Ammeter in series and voltmeter across a component ensure safe, meaningful measurements of current and terminal p.d. The diagram also shows a source with emf EEE and internal resistance rrr, reinforcing the model used when determining internal resistance. Extra detail: two series resistors R1R_1R1​ and R2R_2R2​ appear as generic loads, which is acceptable and need not be emphasised. Source.

• Check instruments for zero errors before measurement.

• Calibrate equipment if available, comparing with known references.

Instrumental uncertainty should always be expressed with each reading, typically as ±(smallest division or manufacturer’s tolerance).

Understanding and Managing Uncertainties

Sources of Uncertainty

Uncertainties arise from both instrumental and methodological factors:

• Resolution limits of voltmeters and ammeters.

• Temperature fluctuations altering resistance.

• Contact resistance at connection points.

• Timing inaccuracies if measurements are taken too quickly after circuit adjustments.

When determining internal resistance graphically (e.g., from a V–I graph), the gradient and intercept carry uncertainties propagated from these factors. This affects the derived values of r and E (e.m.f.).

Improving Precision

To reduce uncertainty:

• Keep leads short and connections clean.

• Repeat readings and compute mean values.

• Plot best-fit lines using many data points to reduce random error influence.

• Clearly record ambient conditions (temperature, equipment used) for reproducibility.

Equipment and Procedural Justifications

Choosing Appropriate Components

When analysing circuits involving internal resistance:

• Select load resistors that allow a safe but measurable current (e.g., 0.1–1 A).

• Avoid low-resistance bulbs or components that cause high current draw.

• Prefer rechargeable cells in repeated trials to maintain consistent e.m.f.

Practical Setup Considerations

Before conducting measurements:

• Inspect wires for fraying or exposed metal.

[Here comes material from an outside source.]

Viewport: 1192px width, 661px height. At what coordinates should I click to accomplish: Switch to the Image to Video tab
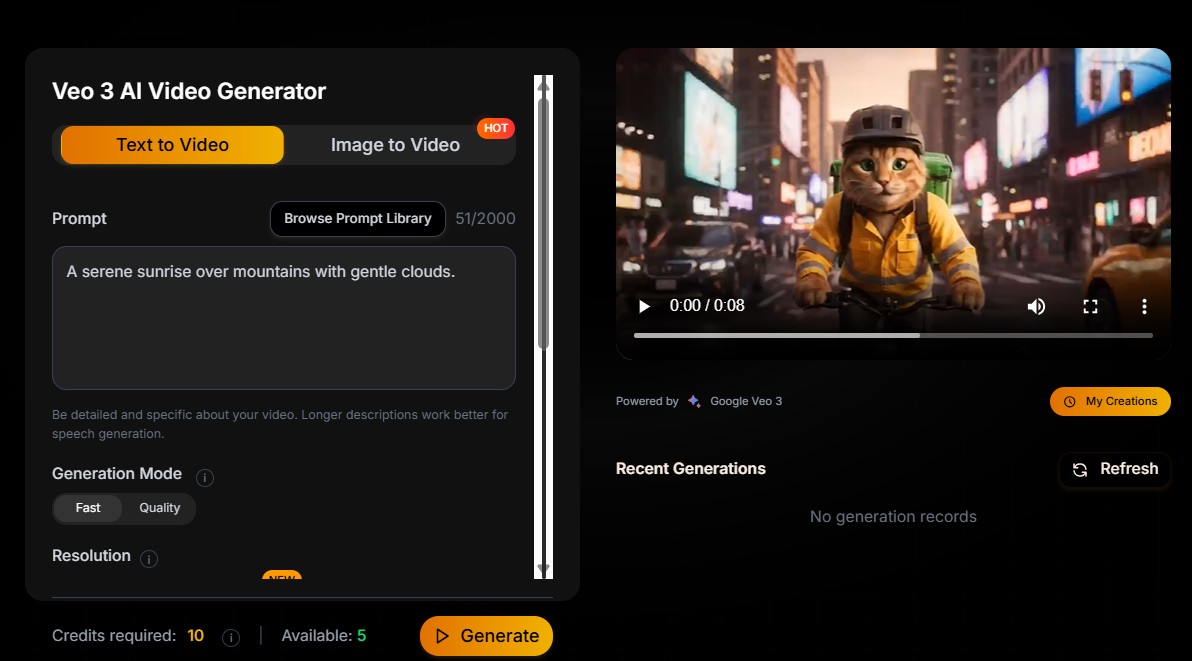tap(395, 145)
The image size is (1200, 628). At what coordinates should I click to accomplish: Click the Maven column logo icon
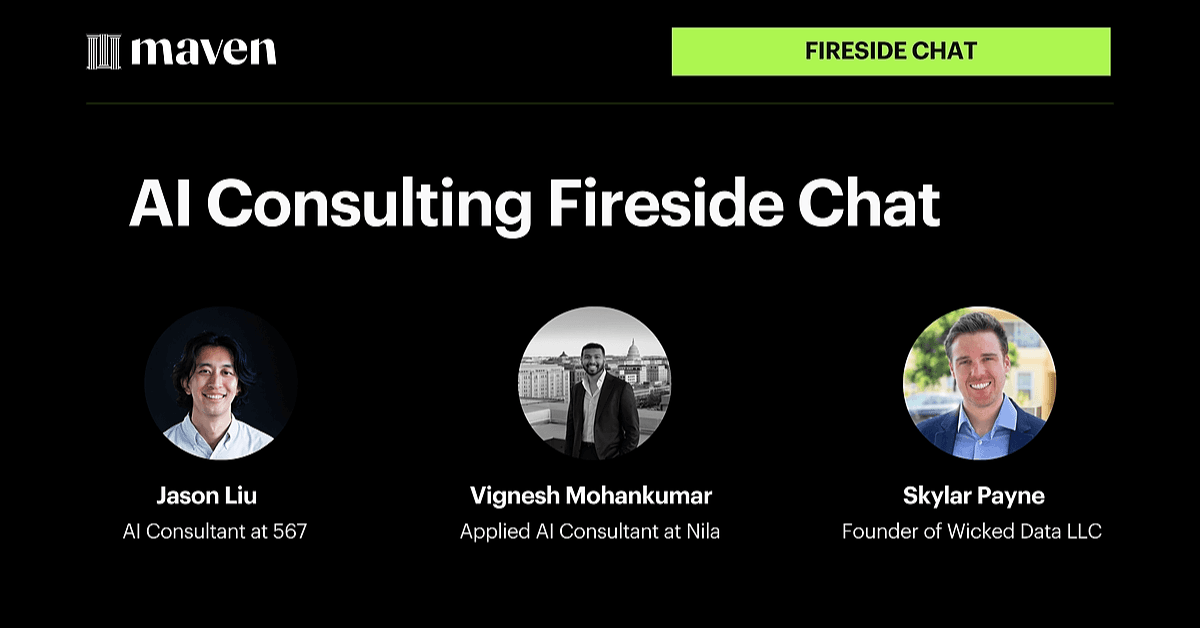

• Ensure power supplies are set to the correct voltage range.

• Disconnect the circuit immediately if unexpected readings or heating occur.

Good experimental design requires balancing measurable current flow with safety limits. Using variable resistors allows for controlled current adjustments without reconfiguring the circuit.

Data Validity and Experimental Reliability

Controlling Environmental Variables

Environmental factors can subtly influence outcomes:

• Temperature alters resistivity of wires and internal resistance.

• Humidity can affect contact surfaces.

• Ambient electromagnetic noise may induce small measurement fluctuations.

Maintain stable laboratory conditions, ensuring repeatable and comparable results.

Consistency in Measurement Technique

Consistency reduces systematic error. Always:

• Use the same instruments throughout an experiment.

• Read scales at eye level to avoid parallax.

• Start measurements from zero current and gradually increase to desired levels.

Evaluating and Reporting Experimental Quality

Justifying Techniques

An essential component of OCR practical assessment involves explaining why specific techniques are used. Justifications include:

• Using short measurement intervals to limit heating.

• Applying ohmic components to maintain proportional relationships.

• Taking three or more readings for each variable to enhance statistical confidence.

Students should be able to articulate how these strategies minimise error and enhance safety.

Reporting Uncertainty

Uncertainties should be expressed clearly with measured quantities. Example:
V = 1.50 ± 0.01 V, I = 0.35 ± 0.01 A.
This allows later calculation of percentage uncertainty and assessment of experimental precision.

Summary of Best Practices for Practical Safety

• Always inspect circuits before connection.

• Avoid short circuits and uncontrolled current flow.

• Allow cells to cool between readings to prevent damage.

• Record uncertainties and justify each measurement approach.

• Work within safe voltage and current limits appropriate to the lab environment.

Adhering to these safety and measurement principles ensures accurate, reliable, and safe determination of internal resistance in accordance with OCR A-Level Physics standards.